Monitoring vLLM in Production with Grafana & Prometheus

Running a large language model in production is one thing. Knowing what's happening inside it is another. When you deploy Qwen3.6-27B on an A100 server with vLLM, you need visibility into GPU utilization, request throughput, token generation rates, queue depth, and more — in real time.

This guide documents our experience deploying vLLM monitoring dashboards on two A100 servers using Prometheus and Grafana, covering the architecture, deployment steps, common pitfalls, and the key metrics that matter.

vLLM Monitoring Dashboard

Why Monitor vLLM?

vLLM is the industry-standard inference engine for large language models, powering everything from local deployments to cloud-scale serving. But without monitoring, you're flying blind:

GPU memory leaks can silently fill up your 80GB A100, causing OOM crashes hours into a long-running session
Request queue buildup means users are waiting, but you won't know until they complain
Token generation rate drops can indicate hardware issues, thermal throttling, or model problems
Prefix cache hit rates tell you if your optimization strategies are actually working

The good news? vLLM ships with built-in Prometheus metrics — 386 of them, exposed at the /metrics endpoint. All you need is Prometheus to collect them and Grafana to visualize them.

Architecture Overview

The monitoring stack is simple and lightweight:

vLLM (port 8391) → /metrics endpoint (Prometheus format, 386 metrics)
    ↓
Prometheus (port 9090) → scrapes /metrics every 15s
    ↓
Grafana (port 3000) → visualizes with vLLM Monitoring V2 dashboard (ID: 24756)

All three components run on the same server. vLLM serves the model, Prometheus collects metrics, and Grafana renders the dashboard. The entire stack fits in a few Docker containers.

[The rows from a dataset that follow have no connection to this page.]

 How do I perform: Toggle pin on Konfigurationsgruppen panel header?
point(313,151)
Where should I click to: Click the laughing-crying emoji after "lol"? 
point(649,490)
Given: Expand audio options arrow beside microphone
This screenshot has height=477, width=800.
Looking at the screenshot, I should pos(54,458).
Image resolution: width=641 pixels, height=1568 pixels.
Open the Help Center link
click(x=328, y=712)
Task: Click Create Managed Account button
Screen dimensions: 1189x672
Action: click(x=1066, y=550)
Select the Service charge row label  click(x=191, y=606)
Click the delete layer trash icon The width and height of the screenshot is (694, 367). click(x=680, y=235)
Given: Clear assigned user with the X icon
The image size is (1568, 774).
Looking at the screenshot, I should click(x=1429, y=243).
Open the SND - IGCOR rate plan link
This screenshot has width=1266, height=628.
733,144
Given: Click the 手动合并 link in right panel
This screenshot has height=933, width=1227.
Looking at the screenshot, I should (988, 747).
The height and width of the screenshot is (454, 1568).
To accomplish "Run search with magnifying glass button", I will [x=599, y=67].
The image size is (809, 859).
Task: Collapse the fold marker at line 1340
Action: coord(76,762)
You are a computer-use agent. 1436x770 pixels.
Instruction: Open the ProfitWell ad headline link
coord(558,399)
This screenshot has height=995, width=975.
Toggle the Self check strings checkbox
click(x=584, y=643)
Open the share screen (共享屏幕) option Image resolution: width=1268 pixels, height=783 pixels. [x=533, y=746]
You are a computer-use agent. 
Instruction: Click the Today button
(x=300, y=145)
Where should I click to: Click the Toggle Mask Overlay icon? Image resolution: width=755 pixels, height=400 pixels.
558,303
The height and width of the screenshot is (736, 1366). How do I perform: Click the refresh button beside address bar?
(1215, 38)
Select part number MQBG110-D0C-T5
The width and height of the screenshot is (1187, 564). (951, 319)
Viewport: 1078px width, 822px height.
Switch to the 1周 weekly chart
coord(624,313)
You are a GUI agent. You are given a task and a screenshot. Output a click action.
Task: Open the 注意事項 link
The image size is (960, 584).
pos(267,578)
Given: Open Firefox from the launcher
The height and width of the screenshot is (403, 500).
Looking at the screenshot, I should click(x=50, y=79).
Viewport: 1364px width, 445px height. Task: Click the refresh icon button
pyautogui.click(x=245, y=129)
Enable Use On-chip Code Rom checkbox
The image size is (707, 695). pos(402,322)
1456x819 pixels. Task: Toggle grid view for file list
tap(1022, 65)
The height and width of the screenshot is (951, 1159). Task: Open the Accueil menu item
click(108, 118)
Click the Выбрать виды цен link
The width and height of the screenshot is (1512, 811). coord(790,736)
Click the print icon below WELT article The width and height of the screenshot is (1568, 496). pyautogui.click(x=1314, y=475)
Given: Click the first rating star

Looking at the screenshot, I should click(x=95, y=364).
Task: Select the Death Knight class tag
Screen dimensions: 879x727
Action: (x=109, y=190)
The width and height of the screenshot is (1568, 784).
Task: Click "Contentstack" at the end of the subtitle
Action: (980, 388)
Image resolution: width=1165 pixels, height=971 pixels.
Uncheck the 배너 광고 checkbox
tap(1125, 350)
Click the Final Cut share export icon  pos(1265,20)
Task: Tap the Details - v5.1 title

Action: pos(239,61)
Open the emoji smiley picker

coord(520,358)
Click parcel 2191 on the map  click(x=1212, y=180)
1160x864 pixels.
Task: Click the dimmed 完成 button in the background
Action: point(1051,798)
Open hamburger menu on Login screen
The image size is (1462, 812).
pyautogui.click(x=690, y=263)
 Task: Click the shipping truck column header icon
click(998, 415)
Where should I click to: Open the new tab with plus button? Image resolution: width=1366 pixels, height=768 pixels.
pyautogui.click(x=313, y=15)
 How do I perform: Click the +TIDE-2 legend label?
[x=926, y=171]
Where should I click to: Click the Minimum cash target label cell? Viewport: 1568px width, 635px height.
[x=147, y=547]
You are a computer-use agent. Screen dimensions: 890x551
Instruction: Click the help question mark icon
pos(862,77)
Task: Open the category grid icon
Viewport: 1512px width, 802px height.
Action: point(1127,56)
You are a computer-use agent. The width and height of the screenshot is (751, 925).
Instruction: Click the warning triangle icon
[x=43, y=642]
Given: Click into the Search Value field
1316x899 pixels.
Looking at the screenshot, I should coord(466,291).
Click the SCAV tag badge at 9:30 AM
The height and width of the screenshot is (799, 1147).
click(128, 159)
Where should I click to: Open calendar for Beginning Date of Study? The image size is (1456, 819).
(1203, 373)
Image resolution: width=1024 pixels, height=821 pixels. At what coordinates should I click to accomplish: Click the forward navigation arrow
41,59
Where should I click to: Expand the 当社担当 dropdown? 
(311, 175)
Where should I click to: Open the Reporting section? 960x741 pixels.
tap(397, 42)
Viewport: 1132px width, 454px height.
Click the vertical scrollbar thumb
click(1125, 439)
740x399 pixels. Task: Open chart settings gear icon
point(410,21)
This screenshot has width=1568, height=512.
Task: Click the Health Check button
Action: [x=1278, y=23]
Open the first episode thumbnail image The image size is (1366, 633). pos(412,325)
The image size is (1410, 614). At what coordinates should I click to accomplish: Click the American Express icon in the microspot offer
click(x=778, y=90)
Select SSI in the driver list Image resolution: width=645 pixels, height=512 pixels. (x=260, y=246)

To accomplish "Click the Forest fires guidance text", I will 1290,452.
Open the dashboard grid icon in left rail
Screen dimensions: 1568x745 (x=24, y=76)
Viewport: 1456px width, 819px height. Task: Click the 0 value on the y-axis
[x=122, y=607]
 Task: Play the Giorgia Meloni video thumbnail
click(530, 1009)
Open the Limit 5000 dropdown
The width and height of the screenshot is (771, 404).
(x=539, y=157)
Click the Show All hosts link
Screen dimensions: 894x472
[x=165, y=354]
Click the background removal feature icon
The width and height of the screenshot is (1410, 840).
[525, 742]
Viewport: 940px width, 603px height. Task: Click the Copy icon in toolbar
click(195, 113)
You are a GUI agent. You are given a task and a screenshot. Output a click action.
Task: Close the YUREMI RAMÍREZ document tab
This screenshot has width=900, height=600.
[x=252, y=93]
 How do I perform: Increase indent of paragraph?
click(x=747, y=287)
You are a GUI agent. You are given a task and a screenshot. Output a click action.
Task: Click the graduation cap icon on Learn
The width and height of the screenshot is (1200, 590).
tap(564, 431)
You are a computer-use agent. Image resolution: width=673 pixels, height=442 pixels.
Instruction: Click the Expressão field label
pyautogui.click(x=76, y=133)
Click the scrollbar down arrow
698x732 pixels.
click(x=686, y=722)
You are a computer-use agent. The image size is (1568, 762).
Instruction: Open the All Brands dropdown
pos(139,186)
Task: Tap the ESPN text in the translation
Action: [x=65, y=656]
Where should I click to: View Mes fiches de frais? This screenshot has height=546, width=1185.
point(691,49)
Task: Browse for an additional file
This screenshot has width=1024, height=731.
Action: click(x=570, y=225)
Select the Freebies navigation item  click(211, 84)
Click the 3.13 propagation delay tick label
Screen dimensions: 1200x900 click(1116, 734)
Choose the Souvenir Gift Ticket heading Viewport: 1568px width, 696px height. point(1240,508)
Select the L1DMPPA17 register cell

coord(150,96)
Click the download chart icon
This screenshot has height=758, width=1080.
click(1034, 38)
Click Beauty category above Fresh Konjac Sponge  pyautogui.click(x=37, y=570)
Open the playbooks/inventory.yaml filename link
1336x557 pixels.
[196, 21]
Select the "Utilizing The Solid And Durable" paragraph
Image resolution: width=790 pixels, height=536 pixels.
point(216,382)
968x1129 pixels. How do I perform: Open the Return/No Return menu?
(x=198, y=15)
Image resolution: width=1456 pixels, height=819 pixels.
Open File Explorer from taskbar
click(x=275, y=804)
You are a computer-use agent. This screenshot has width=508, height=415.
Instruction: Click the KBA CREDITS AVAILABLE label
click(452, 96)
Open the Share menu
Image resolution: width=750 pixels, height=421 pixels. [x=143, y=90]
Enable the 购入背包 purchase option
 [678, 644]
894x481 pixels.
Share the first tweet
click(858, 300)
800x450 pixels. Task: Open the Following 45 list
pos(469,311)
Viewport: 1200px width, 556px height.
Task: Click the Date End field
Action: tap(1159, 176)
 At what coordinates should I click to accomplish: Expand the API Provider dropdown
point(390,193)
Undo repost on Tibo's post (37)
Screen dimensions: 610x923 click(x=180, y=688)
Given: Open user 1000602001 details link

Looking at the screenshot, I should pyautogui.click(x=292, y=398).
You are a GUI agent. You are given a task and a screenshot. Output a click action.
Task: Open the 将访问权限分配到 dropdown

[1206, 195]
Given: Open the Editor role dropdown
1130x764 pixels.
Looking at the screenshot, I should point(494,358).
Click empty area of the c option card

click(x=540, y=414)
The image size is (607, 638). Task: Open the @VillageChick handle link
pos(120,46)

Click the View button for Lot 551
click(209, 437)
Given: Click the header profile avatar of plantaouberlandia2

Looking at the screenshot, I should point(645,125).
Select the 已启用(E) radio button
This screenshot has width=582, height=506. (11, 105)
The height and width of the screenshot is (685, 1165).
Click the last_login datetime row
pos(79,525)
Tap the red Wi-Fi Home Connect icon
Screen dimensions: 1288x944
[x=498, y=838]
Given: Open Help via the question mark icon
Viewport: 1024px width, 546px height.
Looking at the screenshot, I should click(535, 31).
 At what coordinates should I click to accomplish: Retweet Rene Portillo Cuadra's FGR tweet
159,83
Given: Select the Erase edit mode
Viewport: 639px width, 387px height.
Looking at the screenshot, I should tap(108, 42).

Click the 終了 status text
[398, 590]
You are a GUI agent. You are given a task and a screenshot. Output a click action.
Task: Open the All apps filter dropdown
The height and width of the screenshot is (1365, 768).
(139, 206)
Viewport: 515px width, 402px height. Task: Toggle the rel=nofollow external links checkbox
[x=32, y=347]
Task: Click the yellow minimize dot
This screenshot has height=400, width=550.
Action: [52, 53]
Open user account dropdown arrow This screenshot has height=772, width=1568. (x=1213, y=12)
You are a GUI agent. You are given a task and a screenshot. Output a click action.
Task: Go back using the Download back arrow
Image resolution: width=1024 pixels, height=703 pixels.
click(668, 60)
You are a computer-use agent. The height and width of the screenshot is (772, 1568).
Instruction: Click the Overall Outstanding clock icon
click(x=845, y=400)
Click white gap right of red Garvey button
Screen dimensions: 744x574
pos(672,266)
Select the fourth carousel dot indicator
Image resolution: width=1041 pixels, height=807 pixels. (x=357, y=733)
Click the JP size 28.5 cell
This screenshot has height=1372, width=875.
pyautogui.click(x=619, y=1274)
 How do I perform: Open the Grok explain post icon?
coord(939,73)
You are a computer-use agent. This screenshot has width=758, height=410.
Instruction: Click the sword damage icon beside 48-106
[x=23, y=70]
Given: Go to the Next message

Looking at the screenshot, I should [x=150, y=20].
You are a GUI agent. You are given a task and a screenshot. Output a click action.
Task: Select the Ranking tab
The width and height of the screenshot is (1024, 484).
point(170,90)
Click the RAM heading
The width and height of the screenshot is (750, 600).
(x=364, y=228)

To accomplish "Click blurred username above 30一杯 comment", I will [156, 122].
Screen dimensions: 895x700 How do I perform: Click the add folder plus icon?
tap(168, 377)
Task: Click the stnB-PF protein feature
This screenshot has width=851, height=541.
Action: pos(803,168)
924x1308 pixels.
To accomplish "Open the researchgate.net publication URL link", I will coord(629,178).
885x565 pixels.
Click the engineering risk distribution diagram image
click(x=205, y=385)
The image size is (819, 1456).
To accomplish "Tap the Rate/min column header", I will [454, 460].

Step 1: Discover vLLM's Built-in Metrics

vLLM exposes metrics at http://<server>:8391/metrics in Prometheus text format. A quick curl reveals 386 distinct metrics covering:

GPU utilization: memory usage, KV cache allocation, GPU utilization percentage
Request metrics: total requests, running/queued/swapped requests, request latency
Token metrics: generated tokens per second, prompt tokens per second, iteration tokens
Cache metrics: prefix cache hit rate, block eviction count
Throughput: requests per second, tokens per second
MTP (Multi-Token Prediction): speculative token acceptance rate

The metrics are organized with proper Prometheus labels, making them easy to filter and aggregate in Grafana.

Step 2: Deploy Prometheus

Prometheus is deployed as a Docker container with host network mode — this is critical because the container needs to access vLLM's /metrics endpoint on the host machine.

docker run -d \
  --name prometheus \
  --network host \
  -v ~/monitoring/prometheus/prometheus.yml:/etc/prometheus/prometheus.yml \
  -v ~/monitoring/prometheus/data:/prometheus \
  prom/prometheus:latest

The configuration file prometheus.yml targets the vLLM metrics endpoint:

global:
  scrape_interval: 15s

scrape_configs:
  - job_name: 'vllm'
    static_configs:
      - targets: ['localhost:8391']
  - job_name: 'prometheus'
    static_configs:
      - targets: ['localhost:9090']

Key insight: Using --network host is essential. Without it, the container cannot reach localhost:8391 because Docker's default bridge network isolates the container from the host's loopback interface.

Step 3: Deploy Grafana

Grafana provides the visualization layer. We use the official Docker image with persistent storage:

docker run -d \
  --name grafana \
  --network host \
  -v ~/monitoring/grafana:/var/lib/grafana \
  -e GF_SECURITY_ADMIN_PASSWORD=admin \
  grafana/grafana:latest

Common pitfall: The Grafana data directory must have write permissions. If you get errors, run:

chmod 777 ~/monitoring/grafana

Port conflict: On our office A100 server, port 3000 was already occupied by a Node.js process. The solution was to map Grafana to port 3001 instead:

-p 3001:3000

Step 4: Configure the Data Source

After Grafana starts, add Prometheus as a data source via the API:

curl -s -X POST http://localhost:3000/api/datasources \
  -H "Authorization: Bearer <admin-token>" \
  -H "Content-Type: application/json" \
  -d '{
    "name": "Prometheus",
    "type": "prometheus",
    "url": "http://localhost:9090",
    "access": "proxy",
    "isDefault": true
  }'

Verify the connection at http://<server>:3000 with credentials admin/admin.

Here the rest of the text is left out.